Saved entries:
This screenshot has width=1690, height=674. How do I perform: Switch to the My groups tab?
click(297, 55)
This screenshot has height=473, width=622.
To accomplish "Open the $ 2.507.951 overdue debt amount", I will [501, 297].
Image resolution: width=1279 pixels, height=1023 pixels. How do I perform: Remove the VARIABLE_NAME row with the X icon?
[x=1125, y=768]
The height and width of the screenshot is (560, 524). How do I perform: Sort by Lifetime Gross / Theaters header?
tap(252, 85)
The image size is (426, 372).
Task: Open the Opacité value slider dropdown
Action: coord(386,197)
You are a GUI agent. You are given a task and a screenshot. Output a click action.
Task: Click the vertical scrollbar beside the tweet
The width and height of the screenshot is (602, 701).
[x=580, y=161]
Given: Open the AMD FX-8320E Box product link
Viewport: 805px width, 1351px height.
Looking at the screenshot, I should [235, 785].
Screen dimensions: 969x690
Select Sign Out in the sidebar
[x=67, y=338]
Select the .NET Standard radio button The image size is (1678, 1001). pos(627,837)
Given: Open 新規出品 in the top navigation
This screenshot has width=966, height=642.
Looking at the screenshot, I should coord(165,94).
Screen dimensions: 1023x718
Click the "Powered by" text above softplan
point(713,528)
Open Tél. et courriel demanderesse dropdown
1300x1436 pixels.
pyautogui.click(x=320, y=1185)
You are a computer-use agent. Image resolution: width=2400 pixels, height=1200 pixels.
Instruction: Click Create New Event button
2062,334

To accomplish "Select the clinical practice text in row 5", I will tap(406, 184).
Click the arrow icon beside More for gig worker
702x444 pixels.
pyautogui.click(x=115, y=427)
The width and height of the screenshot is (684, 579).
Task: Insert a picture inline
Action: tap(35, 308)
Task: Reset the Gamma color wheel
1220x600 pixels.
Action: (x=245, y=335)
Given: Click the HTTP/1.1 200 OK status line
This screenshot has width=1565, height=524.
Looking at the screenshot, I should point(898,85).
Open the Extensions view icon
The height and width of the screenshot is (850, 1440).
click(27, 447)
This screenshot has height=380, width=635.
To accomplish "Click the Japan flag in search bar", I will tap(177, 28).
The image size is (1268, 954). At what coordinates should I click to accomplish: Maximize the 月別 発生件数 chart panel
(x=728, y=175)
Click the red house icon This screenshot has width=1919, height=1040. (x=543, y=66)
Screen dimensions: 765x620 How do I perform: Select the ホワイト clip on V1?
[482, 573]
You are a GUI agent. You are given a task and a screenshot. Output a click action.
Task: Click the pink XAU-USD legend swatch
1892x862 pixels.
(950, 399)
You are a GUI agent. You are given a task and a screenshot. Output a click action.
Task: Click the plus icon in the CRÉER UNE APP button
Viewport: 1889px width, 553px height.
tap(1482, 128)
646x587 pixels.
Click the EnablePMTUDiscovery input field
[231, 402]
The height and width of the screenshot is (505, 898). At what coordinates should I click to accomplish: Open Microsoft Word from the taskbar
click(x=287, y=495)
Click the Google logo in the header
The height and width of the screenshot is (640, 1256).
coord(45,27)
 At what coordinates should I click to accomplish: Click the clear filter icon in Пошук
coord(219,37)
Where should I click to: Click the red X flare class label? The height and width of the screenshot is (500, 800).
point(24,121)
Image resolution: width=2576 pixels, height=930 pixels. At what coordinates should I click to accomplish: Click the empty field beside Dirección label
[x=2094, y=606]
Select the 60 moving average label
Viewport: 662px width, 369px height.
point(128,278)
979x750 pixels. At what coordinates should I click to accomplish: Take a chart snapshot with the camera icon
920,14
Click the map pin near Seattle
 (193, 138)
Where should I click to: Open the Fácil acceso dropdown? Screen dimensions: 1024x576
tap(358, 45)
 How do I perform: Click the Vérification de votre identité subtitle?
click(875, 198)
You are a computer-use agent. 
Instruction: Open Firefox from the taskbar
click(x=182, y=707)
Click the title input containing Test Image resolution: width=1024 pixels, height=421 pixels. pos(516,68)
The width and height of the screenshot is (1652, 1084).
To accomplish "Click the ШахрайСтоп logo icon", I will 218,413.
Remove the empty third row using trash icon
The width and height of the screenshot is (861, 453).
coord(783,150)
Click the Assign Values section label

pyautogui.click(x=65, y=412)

◆ Brief ◆
From the first line to the last, reproduce the data exactly.

◆ Completed exercise ◆
This screenshot has width=1690, height=674. How do I perform: Switch to the My groups tab?
click(297, 55)
This screenshot has height=473, width=622.
To accomplish "Open the $ 2.507.951 overdue debt amount", I will [501, 297].
Image resolution: width=1279 pixels, height=1023 pixels. How do I perform: Remove the VARIABLE_NAME row with the X icon?
[x=1125, y=768]
The height and width of the screenshot is (560, 524). How do I perform: Sort by Lifetime Gross / Theaters header?
tap(252, 85)
The image size is (426, 372).
Task: Open the Opacité value slider dropdown
Action: coord(386,197)
You are a GUI agent. You are given a task and a screenshot. Output a click action.
Task: Click the vertical scrollbar beside the tweet
The width and height of the screenshot is (602, 701).
[x=580, y=161]
Given: Open the AMD FX-8320E Box product link
Viewport: 805px width, 1351px height.
Looking at the screenshot, I should [235, 785].
Screen dimensions: 969x690
Select Sign Out in the sidebar
[x=67, y=338]
Select the .NET Standard radio button The image size is (1678, 1001). pos(627,837)
Given: Open 新規出品 in the top navigation
This screenshot has width=966, height=642.
Looking at the screenshot, I should coord(165,94).
Screen dimensions: 1023x718
Click the "Powered by" text above softplan
point(713,528)
Open Tél. et courriel demanderesse dropdown
1300x1436 pixels.
pyautogui.click(x=320, y=1185)
You are a computer-use agent. Image resolution: width=2400 pixels, height=1200 pixels.
Instruction: Click Create New Event button
2062,334

To accomplish "Select the clinical practice text in row 5", I will tap(406, 184).
Click the arrow icon beside More for gig worker
702x444 pixels.
pyautogui.click(x=115, y=427)
The width and height of the screenshot is (684, 579).
Task: Insert a picture inline
Action: tap(35, 308)
Task: Reset the Gamma color wheel
1220x600 pixels.
Action: (x=245, y=335)
Given: Click the HTTP/1.1 200 OK status line
This screenshot has width=1565, height=524.
Looking at the screenshot, I should point(898,85).
Open the Extensions view icon
The height and width of the screenshot is (850, 1440).
click(27, 447)
This screenshot has height=380, width=635.
To accomplish "Click the Japan flag in search bar", I will tap(177, 28).
The image size is (1268, 954). At what coordinates should I click to accomplish: Maximize the 月別 発生件数 chart panel
(x=728, y=175)
Click the red house icon This screenshot has width=1919, height=1040. (x=543, y=66)
Screen dimensions: 765x620 How do I perform: Select the ホワイト clip on V1?
[482, 573]
You are a GUI agent. You are given a task and a screenshot. Output a click action.
Task: Click the pink XAU-USD legend swatch
1892x862 pixels.
(950, 399)
You are a GUI agent. You are given a task and a screenshot. Output a click action.
Task: Click the plus icon in the CRÉER UNE APP button
Viewport: 1889px width, 553px height.
tap(1482, 128)
646x587 pixels.
Click the EnablePMTUDiscovery input field
[231, 402]
The height and width of the screenshot is (505, 898). At what coordinates should I click to accomplish: Open Microsoft Word from the taskbar
click(x=287, y=495)
Click the Google logo in the header
The height and width of the screenshot is (640, 1256).
coord(45,27)
 At what coordinates should I click to accomplish: Click the clear filter icon in Пошук
coord(219,37)
Where should I click to: Click the red X flare class label? The height and width of the screenshot is (500, 800).
point(24,121)
Image resolution: width=2576 pixels, height=930 pixels. At what coordinates should I click to accomplish: Click the empty field beside Dirección label
[x=2094, y=606]
Select the 60 moving average label
Viewport: 662px width, 369px height.
point(128,278)
979x750 pixels. At what coordinates should I click to accomplish: Take a chart snapshot with the camera icon
920,14
Click the map pin near Seattle
 (193, 138)
Where should I click to: Open the Fácil acceso dropdown? Screen dimensions: 1024x576
tap(358, 45)
 How do I perform: Click the Vérification de votre identité subtitle?
click(875, 198)
You are a computer-use agent. 
Instruction: Open Firefox from the taskbar
click(x=182, y=707)
Click the title input containing Test Image resolution: width=1024 pixels, height=421 pixels. pos(516,68)
The width and height of the screenshot is (1652, 1084).
To accomplish "Click the ШахрайСтоп logo icon", I will 218,413.
Remove the empty third row using trash icon
The width and height of the screenshot is (861, 453).
coord(783,150)
Click the Assign Values section label

pyautogui.click(x=65, y=412)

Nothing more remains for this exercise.